Women who participated in Afghan politics before the Taliban returned to power feel cornered. Afghanistan’s youngest mayor, Zarifa Ghafari, said earlier this week that no one could help him.

“I’m sitting here waiting for them to come. There’s no one to help me or my family. I’m just sitting with them and my husband. And they’ll come after people like me and kill me,” said Zarifa Ghafari, 27. , mayor of Maidan Shar at British newspaper i. “I cannot leave my family. And anyway, where would I go?

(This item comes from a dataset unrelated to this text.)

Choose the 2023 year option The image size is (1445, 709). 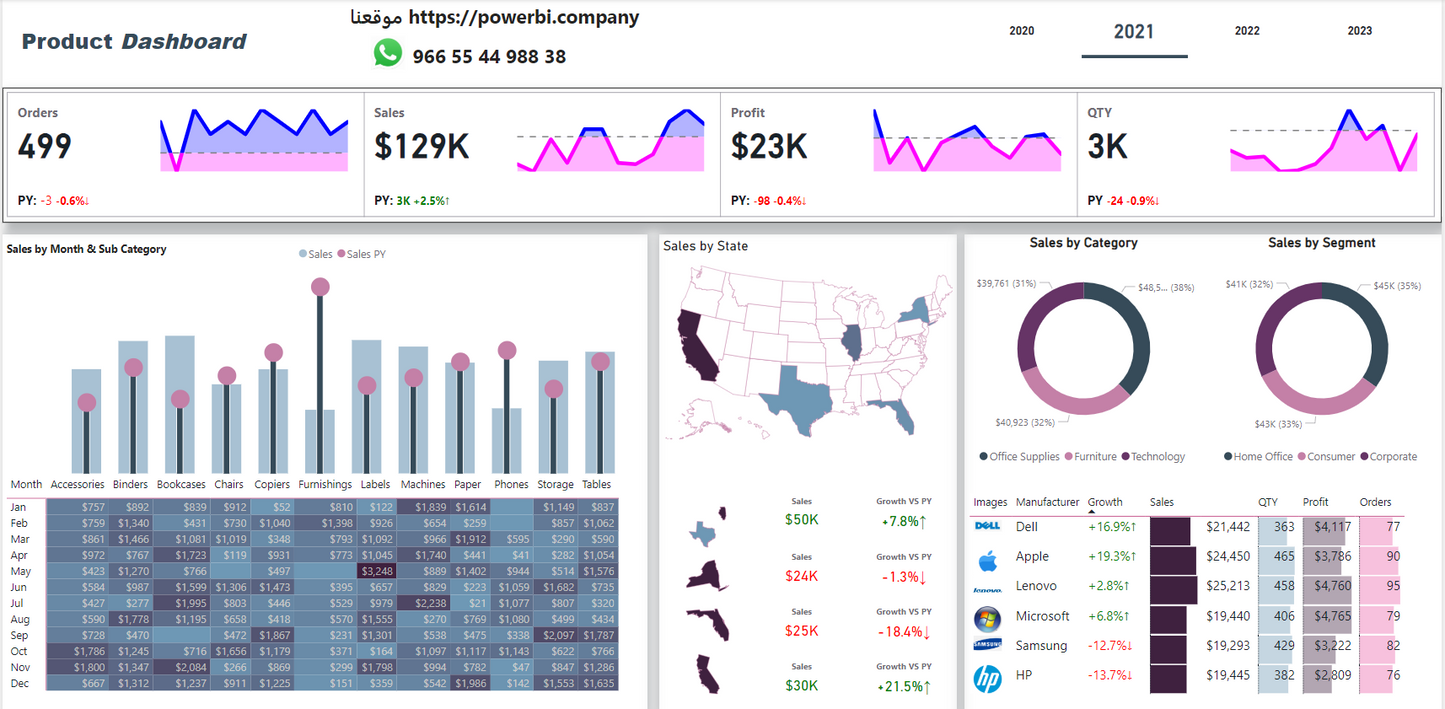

The fear stems from the treatment of women in 1996 and 2001, when the Taliban ruled most of Afghanistan, including the capital Kabul. Back then, women could rarely leave the house, even for shopping, and when they did, they had to be covered from head to toe in long burqas and accompanied by a male relative. Girls’ schools were closed and stoning and executions were rife for those who flouted the fundamentalist group’s strict interpretation of Islamic law.

Some women, however, have decided to stay in the country, such as education consultant Payvand Seyed Ali. with what we have, and what we have includes promises from the top Taliban that women will have access to education and work. “

Trying to improve their image inside and outside the home, Taliban spokespersons said they would respect the rights of women and minorities “in accordance with Afghan standards and Islamic values.” The statement was seen as vague and, coupled with the Taliban’s lack of credibility, the message did little to assuage concerns.

Malala Yousafzai, shot dead by the Taliban at 15 for campaigning for girls’ education in Pakistan, wrote an op-ed for the New York Times on Thursday, saying she feared for her “Afghan sisters.”

“Activists I spoke to feared a return to a purely religious education, which would leave children without the skills to realize their dreams and their country without doctors, engineers and scientists in the future,” Malala wrote. “They are asking for protection, education, freedom and the future that has been promised to them. We cannot continue to fail them.”